:: WORK REQUIRED ::
Continue the account of the river's alligators, fish and wood-ducks given below, picking up after its final sentence.

The river swarmed with alligators. Fish also abounded; and in the salt water, a kind commonly known in the river Plate by the name of Cat-fish, is plentiful. One that we caught was of the enormous weight of twenty pounds. A large kind of dark bream of excellent flavour was taken in fresh water.

Many of the reaches also swarmed with wildfowl, consisting almost wholly of ducks, which, from a habit of perching on the trees, have received the name of wood-ducks. They were very different and far superior in plumage to those found on the south-eastern parts of the continent, and as they have not yet been numbered among the Australian birds so vividly described by Mr. Gould, we may venture to be somewhat minute in describing them.

Entries from a dataset
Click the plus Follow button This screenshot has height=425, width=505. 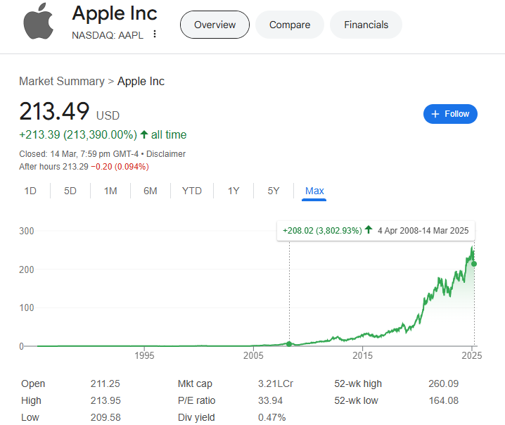[450, 114]
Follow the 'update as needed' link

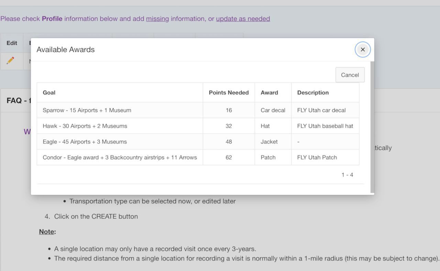tap(243, 19)
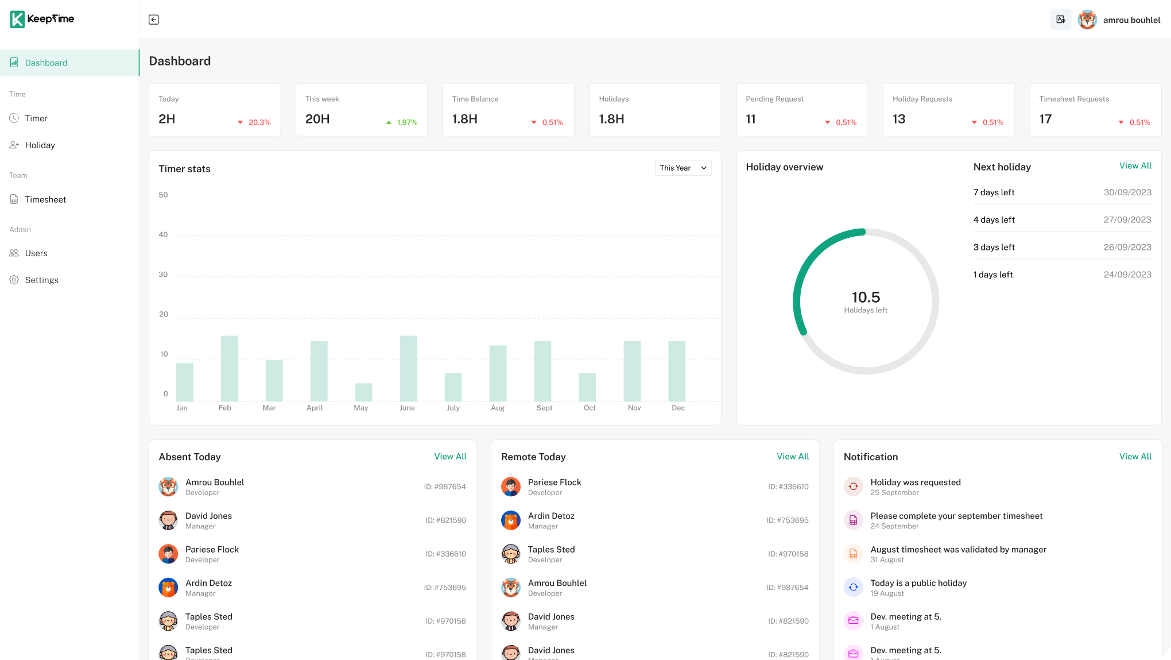Viewport: 1171px width, 660px height.
Task: Click View All in Remote Today
Action: click(x=793, y=457)
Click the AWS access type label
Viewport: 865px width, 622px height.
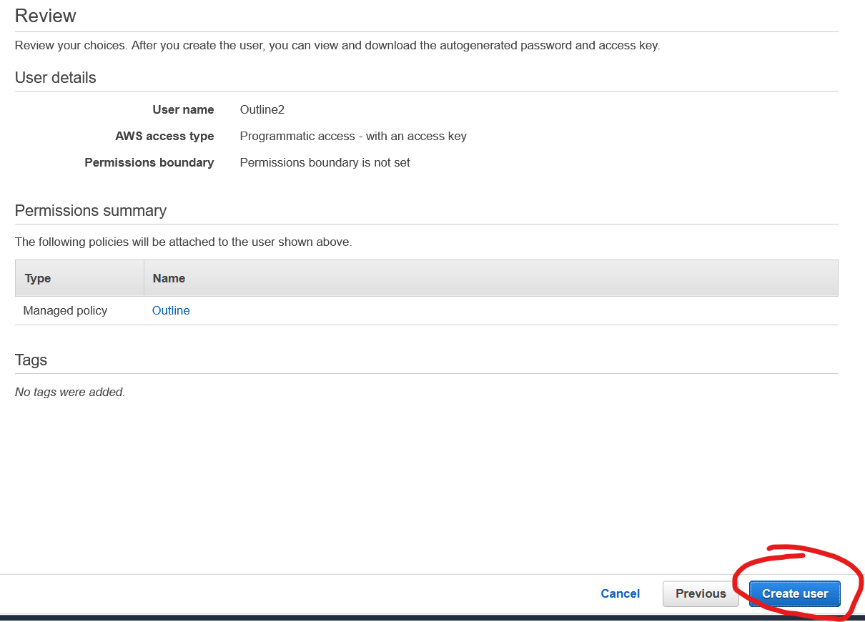[164, 136]
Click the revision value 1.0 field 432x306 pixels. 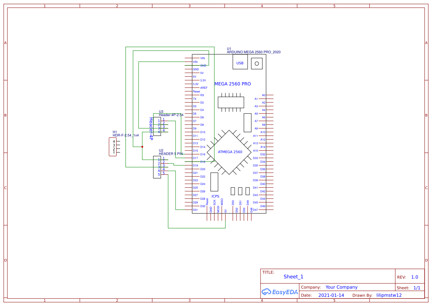pos(414,277)
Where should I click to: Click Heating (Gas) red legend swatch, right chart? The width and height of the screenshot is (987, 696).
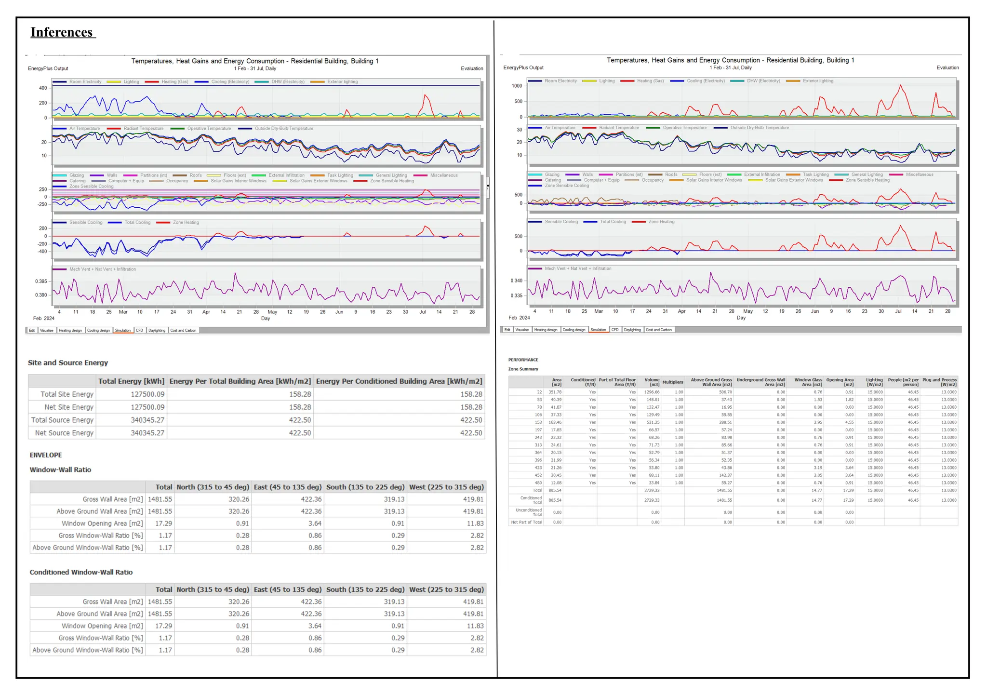click(627, 81)
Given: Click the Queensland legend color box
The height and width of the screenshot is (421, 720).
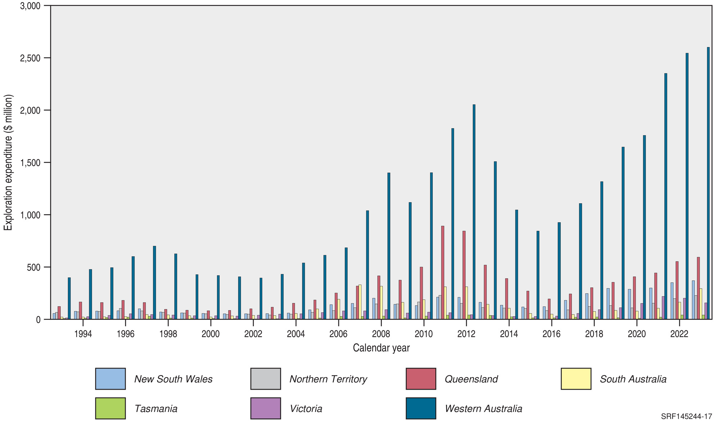Looking at the screenshot, I should [x=420, y=379].
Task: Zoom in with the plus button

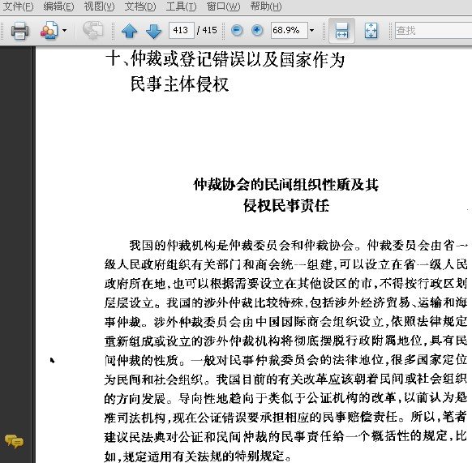Action: pyautogui.click(x=257, y=30)
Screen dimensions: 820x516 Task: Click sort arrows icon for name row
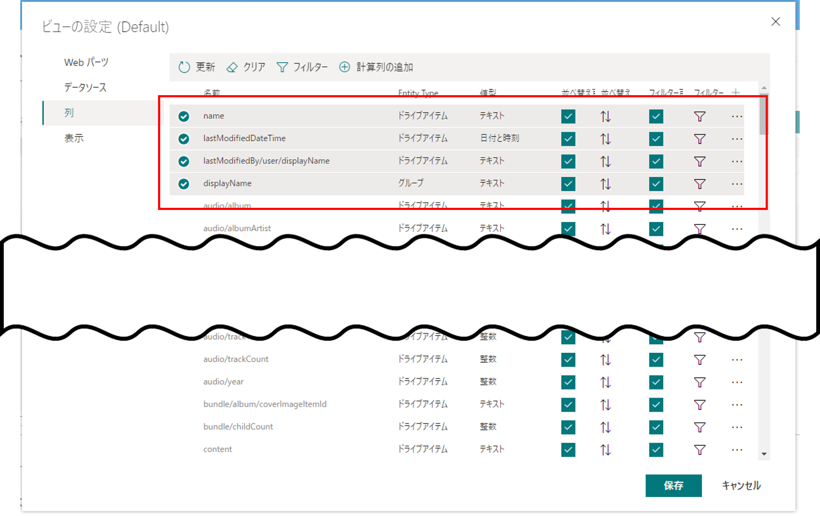[605, 116]
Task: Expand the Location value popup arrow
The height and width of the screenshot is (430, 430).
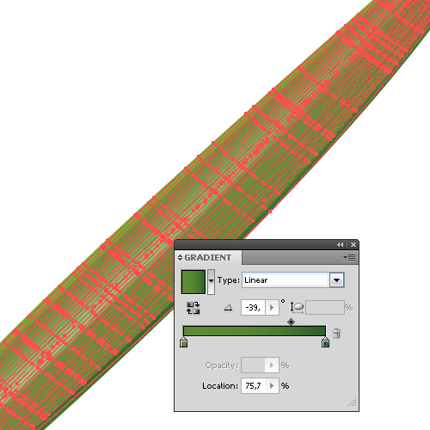Action: click(272, 386)
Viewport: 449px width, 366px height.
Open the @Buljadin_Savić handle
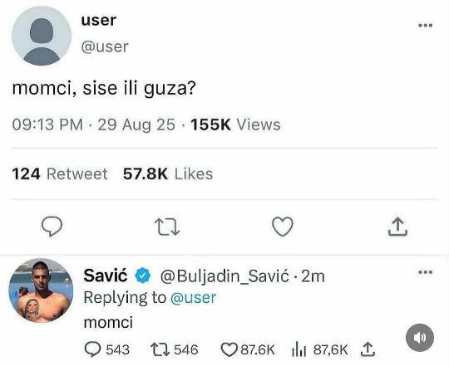225,276
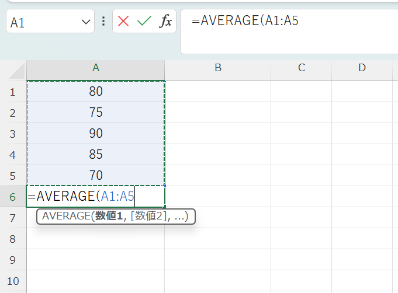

:: TASK RESPONSE ::
They are inferior in size to the common European wild duck, but are marked in much the same manner on the breast. The back is a dark brown, while the wings, still darker, are slightly bronzed at the tips. Their singularly long legs are of a pale flesh colour, while the web on the foot is very much arched near the toes, giving greater pliability to the foot and a power of grasping, which enables them to perch on trees. The head and bill, the latter of a pale ash colour, are both large. When on the wing they make a peculiar though pleasing whistling sound, that can be heard at a great distance,* and which changes as they alight, into a sort of chatter. Their perching on trees is performed in a very clumsy manner, swinging and pitching to and fro. We subsequently often found them on the rivers on the N. coast, but not within some miles of their mouths or near their upper waters, from which it would appear that they inhabit certain reaches of the rivers only: we never found them in swamps. The farthest south they were afterwards met with, was on the Albert River in the Gulf of Carpentaria, in lat. 18° S., which gives them a range of six and a half degrees of latitude over the northern part of the continent. Their nests never came under our notice, and consequently we are not aware either of the size or colour of their eggs; neither did we see any young birds during the period of our observation, ranging from July to November only.*

* Mr. Eyre has since informed me that there is a whistling-duck, something similar, on the Murray River, but is not aware that it has the peculiar habit of perching on trees.
* Mr. Gould, who had previously described this bird (Leptotarais Eytoni) being desirous of figuring it in his splendid work, has been furnished with this account.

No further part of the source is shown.